First, ‘Get off your moral high horse, stop lecturing. It only makes the Russians -and incidentally the whole of the non-western world -more intransigent. Look after security and morals will look after themselves’.

Second, ‘Let’s work out what America’s real interests in the region are. Would they be served if Ukraine joined NATO? Would they be harmed if Ukraine doesn’t join NATO, or keeps Crimea’? Are you sure that America’s interests and those of the EU coincide?

Surely, Kennan might have continued, we can do a trade here: no NATO membership for Ukraine in return for reassertion of Kiev sovereignty over Donbass. And let’s agree to put Crimea into cold storage

In return, the EU and the US to offer Ukraine a new Marshall aid to clean up its economy and prepare it for EU membership.

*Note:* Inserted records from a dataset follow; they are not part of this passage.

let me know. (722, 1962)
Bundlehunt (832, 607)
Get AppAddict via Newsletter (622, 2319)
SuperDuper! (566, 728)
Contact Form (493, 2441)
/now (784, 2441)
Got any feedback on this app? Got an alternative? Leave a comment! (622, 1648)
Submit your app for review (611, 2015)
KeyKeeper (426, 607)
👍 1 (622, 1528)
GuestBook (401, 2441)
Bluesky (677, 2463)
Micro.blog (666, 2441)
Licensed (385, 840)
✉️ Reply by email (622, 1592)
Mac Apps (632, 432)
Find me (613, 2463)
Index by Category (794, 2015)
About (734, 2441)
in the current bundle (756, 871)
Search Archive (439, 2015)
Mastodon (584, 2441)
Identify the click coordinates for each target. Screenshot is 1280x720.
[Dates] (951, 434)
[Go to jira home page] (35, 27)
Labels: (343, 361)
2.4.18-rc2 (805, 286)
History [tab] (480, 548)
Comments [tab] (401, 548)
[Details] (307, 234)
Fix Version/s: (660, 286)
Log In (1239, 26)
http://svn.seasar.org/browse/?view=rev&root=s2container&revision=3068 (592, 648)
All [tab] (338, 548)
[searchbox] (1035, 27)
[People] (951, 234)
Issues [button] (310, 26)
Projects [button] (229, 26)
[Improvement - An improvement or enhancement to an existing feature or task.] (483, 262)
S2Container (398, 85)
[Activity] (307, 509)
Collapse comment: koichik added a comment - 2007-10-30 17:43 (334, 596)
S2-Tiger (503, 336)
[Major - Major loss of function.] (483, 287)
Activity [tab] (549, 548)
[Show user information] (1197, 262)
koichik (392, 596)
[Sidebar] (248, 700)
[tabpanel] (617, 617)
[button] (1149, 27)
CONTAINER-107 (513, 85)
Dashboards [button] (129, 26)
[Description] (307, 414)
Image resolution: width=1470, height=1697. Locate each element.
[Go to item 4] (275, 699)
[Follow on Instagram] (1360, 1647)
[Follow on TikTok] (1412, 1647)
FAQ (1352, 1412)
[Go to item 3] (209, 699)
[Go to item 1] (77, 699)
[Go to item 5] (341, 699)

Excluded from NAT0 membership, a Western-leaning Ukraine would lose most of its sting for Russia. And who knows – a post-Putin Russia might even want to follow it into an expanded European Union and a pan European, or even Atlantic, collective security system.

I don’t know whether Kennan would be saying precisely these things. But from reading Gaddis’s magnificent biography of Kennan this is the way I think his mind would have been moving. And I think ours should be too.